#### RECORDED DATA

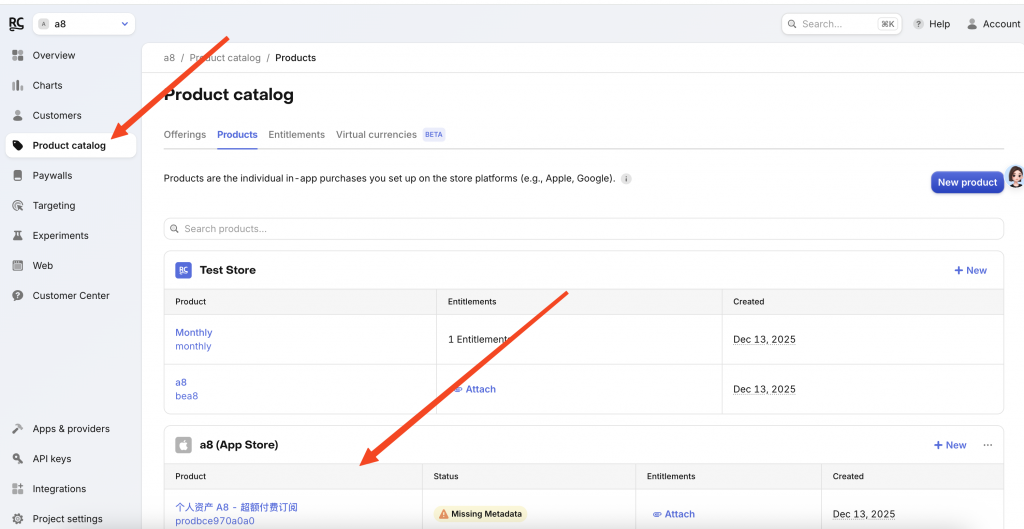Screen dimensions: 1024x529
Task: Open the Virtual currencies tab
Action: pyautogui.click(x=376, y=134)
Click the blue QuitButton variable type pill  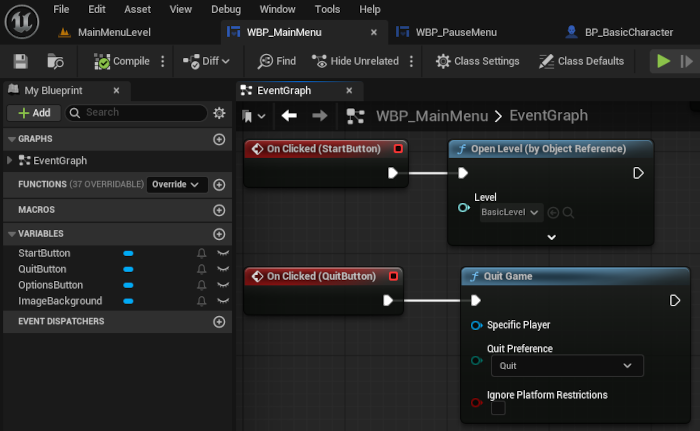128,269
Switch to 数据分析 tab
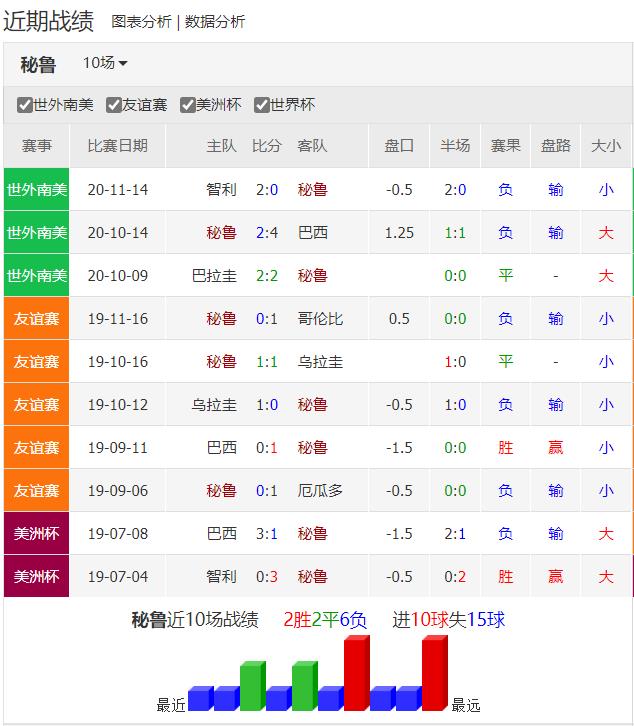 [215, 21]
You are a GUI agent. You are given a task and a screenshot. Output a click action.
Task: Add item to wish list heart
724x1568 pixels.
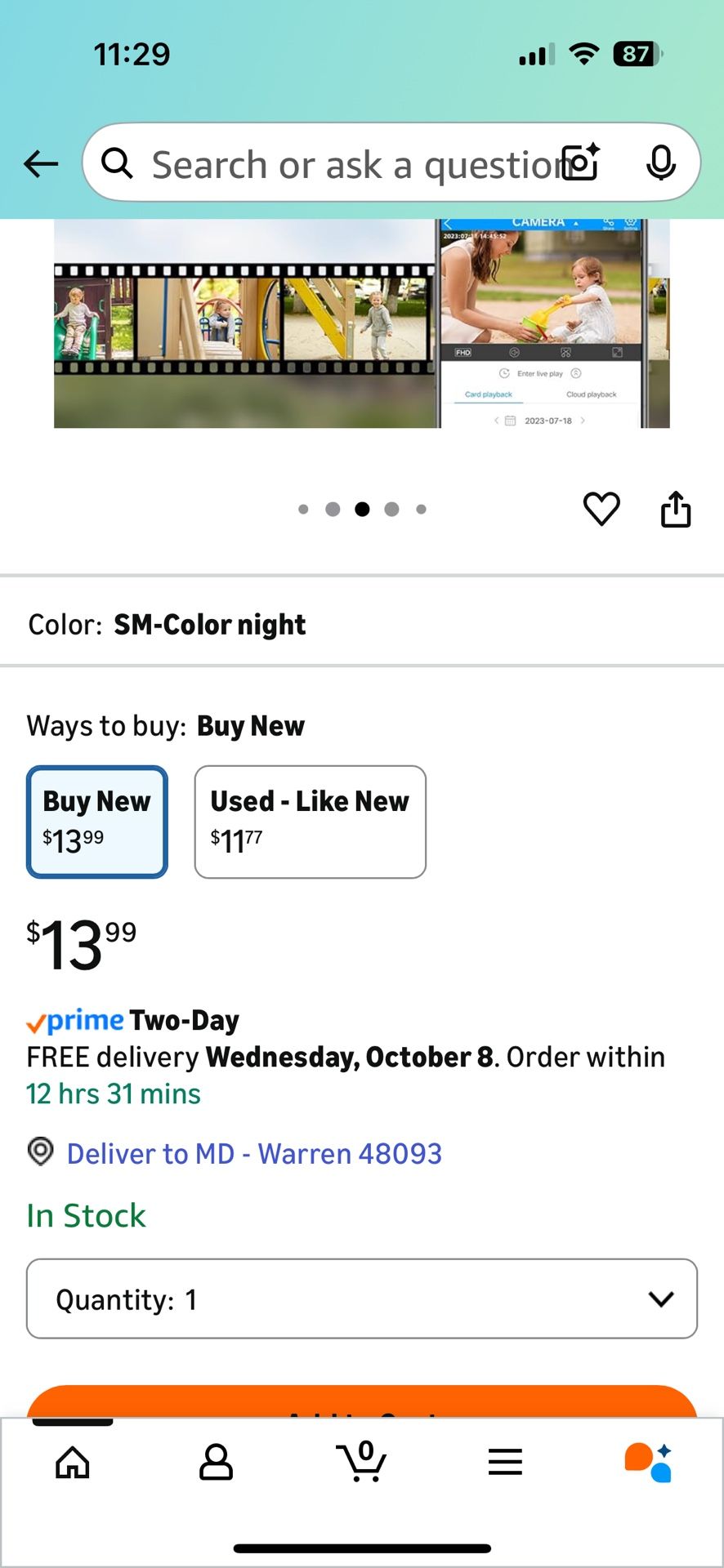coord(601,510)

########
#### RECORDED DATA

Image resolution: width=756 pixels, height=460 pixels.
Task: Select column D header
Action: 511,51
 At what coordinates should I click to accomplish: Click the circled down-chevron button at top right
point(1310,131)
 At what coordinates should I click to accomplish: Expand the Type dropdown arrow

########

Write out exactly the lines above between the line with "At what coordinates should I click to accomplish: Click" and the line with "At what coordinates should I click to accomplish: Expand", inclusive, and nothing beyond them.

** ANSWER TO THIS EXERCISE **
 At what coordinates should I click to accomplish: Click the circled down-chevron button at top right
point(1310,131)
 At what coordinates should I click to accomplish: Expand the Type dropdown arrow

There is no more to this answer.